*** Study material Section Begins ***

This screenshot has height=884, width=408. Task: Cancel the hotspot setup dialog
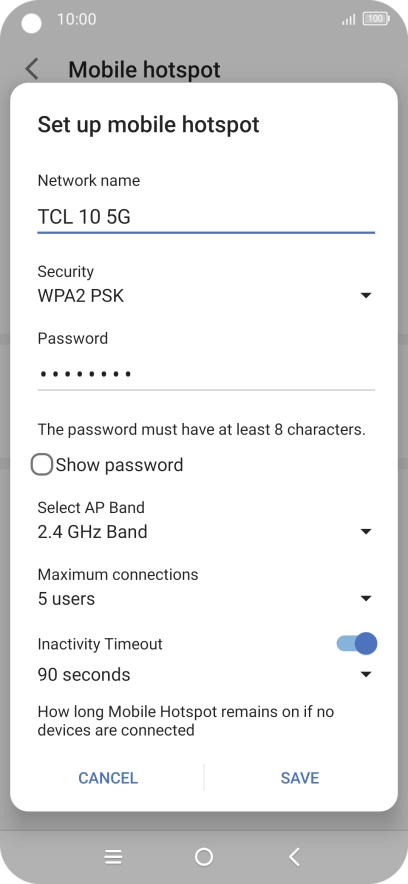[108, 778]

*** Study material Section Ends ***
*** Study material Section Begins ***

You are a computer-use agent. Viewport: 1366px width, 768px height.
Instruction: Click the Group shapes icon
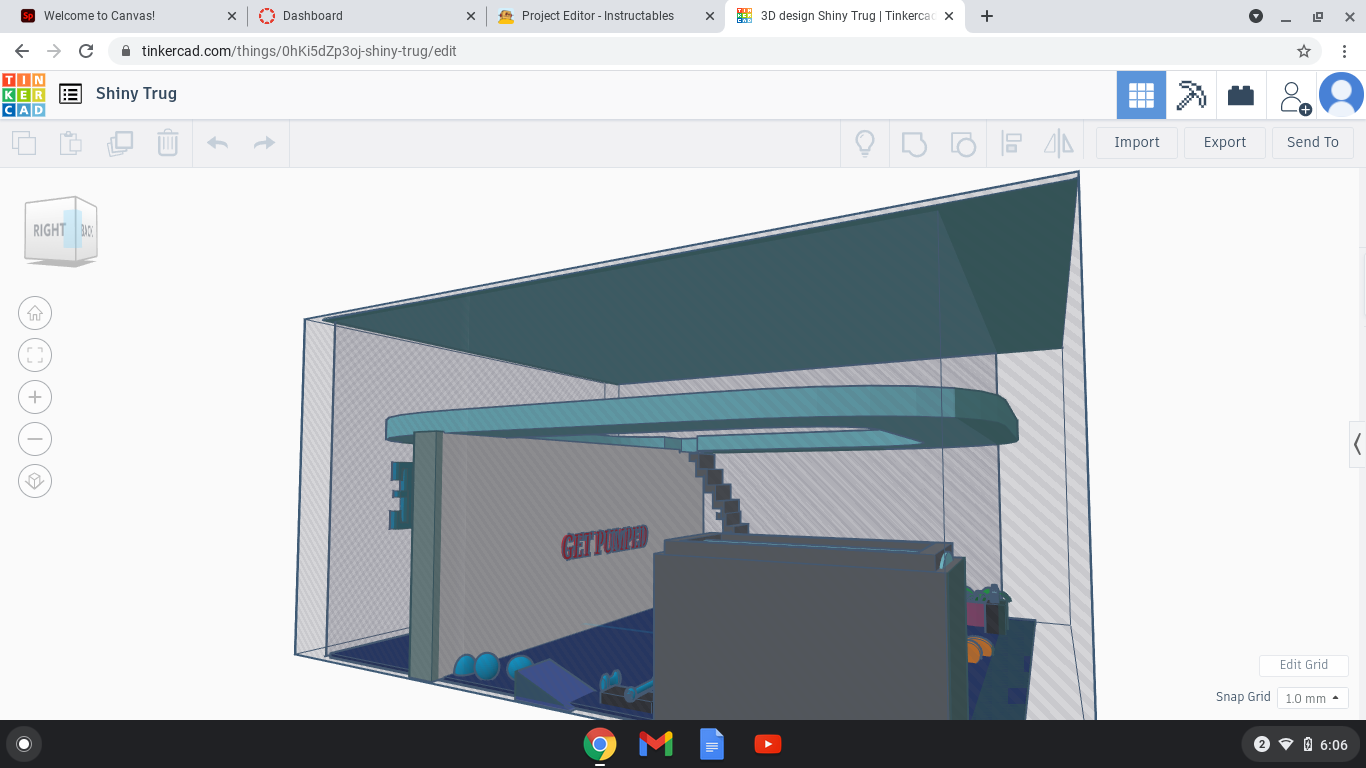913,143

*** Study material Section Ends ***
*** Study material Section Begins ***

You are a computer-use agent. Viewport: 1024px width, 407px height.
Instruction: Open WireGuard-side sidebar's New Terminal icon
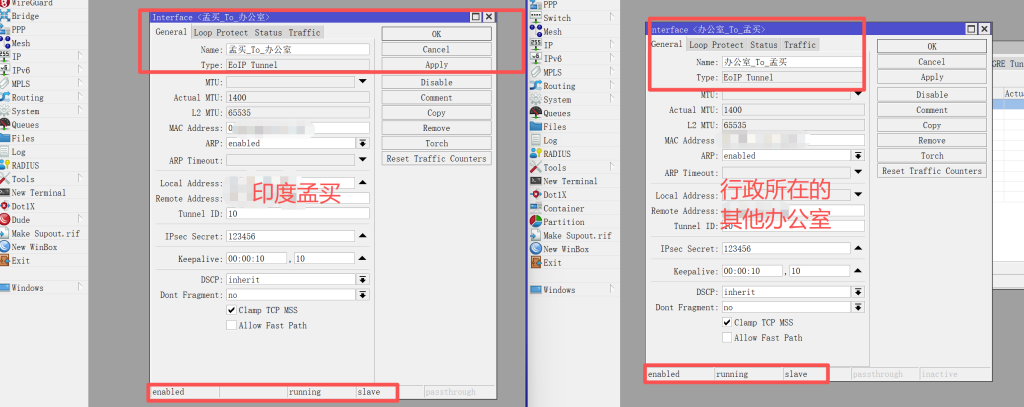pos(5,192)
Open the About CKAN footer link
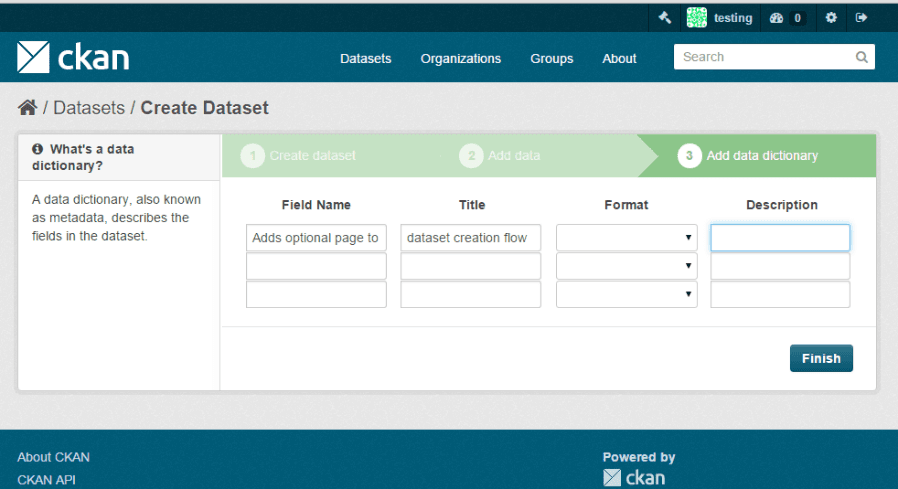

*** Study material Section Ends ***

#### Work to complete:
Look back over the records above. Reproduce exactly everything from the line with "Instruction: Open WireGuard-side" down to the line with "Open the About CKAN footer link", inclusive, and leave the pictures out.

#### Output of the task:
Instruction: Open WireGuard-side sidebar's New Terminal icon
pos(5,192)
Open the About CKAN footer link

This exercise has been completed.